Training independent networks in parallel with reproducibility

I would like to train, say, 10 independent neural networks on 5 GPUs in parallel (by training two on each GPU assuming there are no memory constraints). Also, I would like the code to be reproducible. Therefore, I have been training each network by re-running the same Python script, changing only the GPU device. I specify torch.manual_seed for reproducibility.

Is there anyway to do this in a single Python script where PyTorch does the work of distributing the networks to the GPUs while maintaining reproducibility? I am aware of threading as one way to do this (something similar to ModelParallel), but I am worried about reproducibility of my code when using threading.

Thank you for the help!

Hi,

Even with the same code, if you use different hardware/software versions, we don’t guarantee reproducibility. See the doc about this here.
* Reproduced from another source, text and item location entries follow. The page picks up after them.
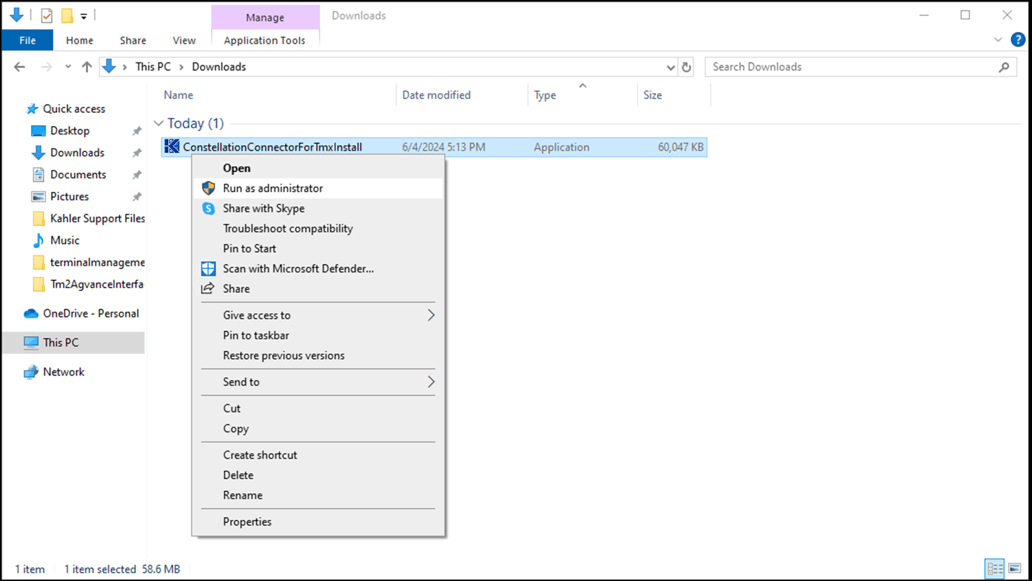Screen dimensions: 1032x581
Task: Click the Microsoft Defender scan icon
Action: tap(208, 268)
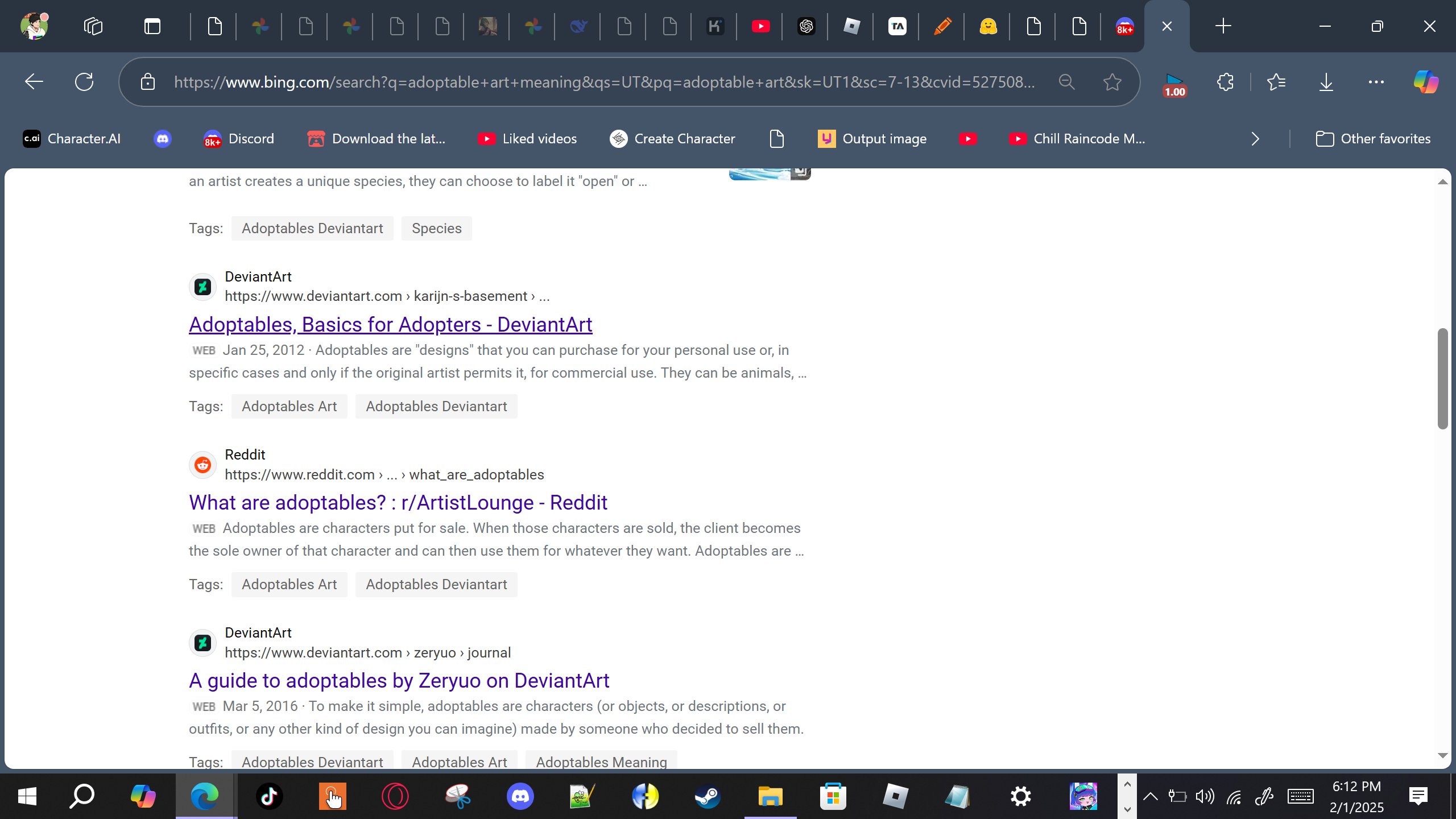Screen dimensions: 1456x819
Task: Add this page to favorites star
Action: (x=1112, y=82)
If you want to ensure that the scripts are independent. I would recommend using a simple batch script that launch all the jobs :slight_smile:

Thanks for the reply! I have seen the documentation on reproducibility.

In this case, to begin with, I am only looking for reproducibility for my particular set-up (hardware and software). I am indeed using a shell script to launch the jobs, but I thought it would be neater if I could do this all within one script with PyTorch responsible for the distribution.

The level of “independence” between the run would be much smaller if you run the whole think in a single process. They will share the same python interpreter, the same cuda allocator, same memory space.

The ModelParallel tool that you linked seems interesting. But I don’t know of any other work along those lines…